### EXTRACT
The primary data source of this study is the discount brokerage database of Barber and Odean (2000), which contains a local trading database and a local portfolio database with data from 1991 to 1996. For my analysis, I use the local trading database, which contains the trades of almost 78,000 retail investors as well as their geographic and demographic information. I remove all accounts that do not have a valid zip code, which is needed to identify the investor locations. I aggregate the local trading database to the county-date level to calculate the local trading volume, which I use as the dependent variable. I include all counties that have shown any trading in firm j over the sample period as observations at time t in my sample. Hence county-date observations can have zero local trading volume.

I use the patent database of Kogan et al. (2017), which includes all patents filed with the USPTO from 1926 to 2010. I remove all observations that do not have information on the patents’ technology class, citations, or economic value. The patent database has to be aggregated to the firm-date level, since a firm can receive several patents on the same date, which I refer to as the release of a patent.Footnote 3

I merge the local-trading and patent databases with data from Compustat and Center for Research in Security Prices (CRSP). I supplement this data with the PTDL opening dates and locations from 1870 to 1996. The opening dates and locations are collected from Oliver (2002).Footnote 4 Table 2 shows the opening dates and locations of the PTDL in my sample.

I further supplement this data with population data from the Census State and County Intercensal database and snowfall data from the National Climatic Data Center GHCN-D database. The GHCN-D database contains weather data, including high and low temperatures, inches of snowfall, and precipitation. I calculate the average snowfall for all weather stations that are within a 10-mile radius of the counties in my sample. I add the number analyst earnings forecasts from the IBES summary database, the institutional ownership from the WRDS Thomson Reuters Institutional Holdings database, and M&A news from the Capital IQ Key Developments database.

The sample consists of 1,472 unique firms that experience 39,419 unique patent events (release of a patent). It further consists of 1,378 unique counties that account for 4,470,927 unique observations. Limiting the sample period to 1991 to 1996 ensures robust inferences, since data after 1996 is subject to significant changes to institutions (e.g., American Inventors Protection Act) and technology (e.g., online databases). The sample period is largely pre-Internet, implying that investors must rely on the PTDL to access patent documents.Footnote 5

Methodology and estimation

To examine the information transfer between the USPTO and retail investors, I estimate the following regression:

$$ \begin{array}{@{}rcl@{}} Log(1 + Local \ trading_{i,j,t})|Patent_{j,t} = \beta_{0} + \beta_{1}Libraries_{i,t} \\ + \sum{}Controls + \sum{} County_{i} + \sum{} Firm_{j} \ x \ Date_{t} \end{array} $$
(1)

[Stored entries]

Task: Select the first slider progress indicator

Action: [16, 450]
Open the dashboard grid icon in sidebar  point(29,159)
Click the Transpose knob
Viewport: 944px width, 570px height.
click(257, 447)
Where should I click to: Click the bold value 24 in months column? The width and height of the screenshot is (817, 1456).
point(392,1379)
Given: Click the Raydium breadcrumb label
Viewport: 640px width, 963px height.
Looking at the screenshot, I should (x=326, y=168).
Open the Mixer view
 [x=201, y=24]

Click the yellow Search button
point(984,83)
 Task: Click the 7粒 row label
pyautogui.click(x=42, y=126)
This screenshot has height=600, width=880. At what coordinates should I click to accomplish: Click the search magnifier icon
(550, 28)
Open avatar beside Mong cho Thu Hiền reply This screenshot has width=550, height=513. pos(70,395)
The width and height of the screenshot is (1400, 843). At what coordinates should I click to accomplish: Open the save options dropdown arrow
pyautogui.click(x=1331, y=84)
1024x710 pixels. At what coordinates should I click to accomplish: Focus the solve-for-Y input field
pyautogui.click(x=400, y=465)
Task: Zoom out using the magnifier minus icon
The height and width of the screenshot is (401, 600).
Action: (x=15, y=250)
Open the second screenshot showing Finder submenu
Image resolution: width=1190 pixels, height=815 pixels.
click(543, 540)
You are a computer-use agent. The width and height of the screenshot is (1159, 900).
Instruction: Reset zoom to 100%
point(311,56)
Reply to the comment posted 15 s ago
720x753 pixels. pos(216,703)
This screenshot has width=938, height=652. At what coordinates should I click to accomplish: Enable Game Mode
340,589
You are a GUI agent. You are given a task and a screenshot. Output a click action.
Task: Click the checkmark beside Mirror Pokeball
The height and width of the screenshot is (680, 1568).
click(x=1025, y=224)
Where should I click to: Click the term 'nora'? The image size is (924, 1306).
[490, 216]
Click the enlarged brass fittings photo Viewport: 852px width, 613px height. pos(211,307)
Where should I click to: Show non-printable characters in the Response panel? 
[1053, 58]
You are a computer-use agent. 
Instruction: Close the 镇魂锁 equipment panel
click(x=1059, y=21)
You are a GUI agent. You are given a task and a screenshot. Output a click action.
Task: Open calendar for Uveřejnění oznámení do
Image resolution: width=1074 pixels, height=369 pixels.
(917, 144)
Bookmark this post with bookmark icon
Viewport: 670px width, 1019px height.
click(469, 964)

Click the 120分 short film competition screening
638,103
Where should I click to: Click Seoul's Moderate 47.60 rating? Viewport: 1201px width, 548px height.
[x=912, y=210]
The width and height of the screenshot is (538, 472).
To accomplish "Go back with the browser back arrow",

### REQUIREMENTS
a. Repeat a portion of the passage on data sources verbatim: begin at the words "I merge the" and stop after the words "PTDL in my sample.".
b. According to the passage on data sources, from which source were the PTDL opening dates and locations collected?
c. Pick up the passage on data sources after its final line and continue it.

### RESULTS
a.
I merge the local-trading and patent databases with data from Compustat and Center for Research in Security Prices (CRSP). I supplement this data with the PTDL opening dates and locations from 1870 to 1996. The opening dates and locations are collected from Oliver (2002).Footnote 4 Table 2 shows the opening dates and locations of the PTDL in my sample.

b. Oliver (2002).

c.
where Local trading is the Local tradingvolume of retail investors in county i to firm j’s release of a patent at time t. The variable is constructed over a three-day window; that is, patents are released on Tuesdays in my sample period and local trading volume accounts for trading from Tuesday to Thursday. All patents in my sample period are released on Tuesdays. Libraries represents an indicator variable that takes the value of one if there is a PTDL in county i at time t and zero otherwise. The coefficient on Libraries represents the trading volume after the release of a patent in counties with a PTDL, in contrast to those without one. I assume that investors who receive the patent information react similarly to the release of a patent across locations, since the information is identical in all locations. In other words, investors in Santa Clara County and New York County would react similarly. I also assume investors near Boston are more likely to use the resources at the Boston Public Library than those at other libraries. This assumption comports with the findings of Brown and Arshem (1993), who show that most visitors originate from the area near the PTDL. In addition, the setting requires that only a subset of local investors use the PTDL. These investors then disseminate their information, ensuring local transfer (Ivković & Weisbenner, 2007; Hong et al. 2005).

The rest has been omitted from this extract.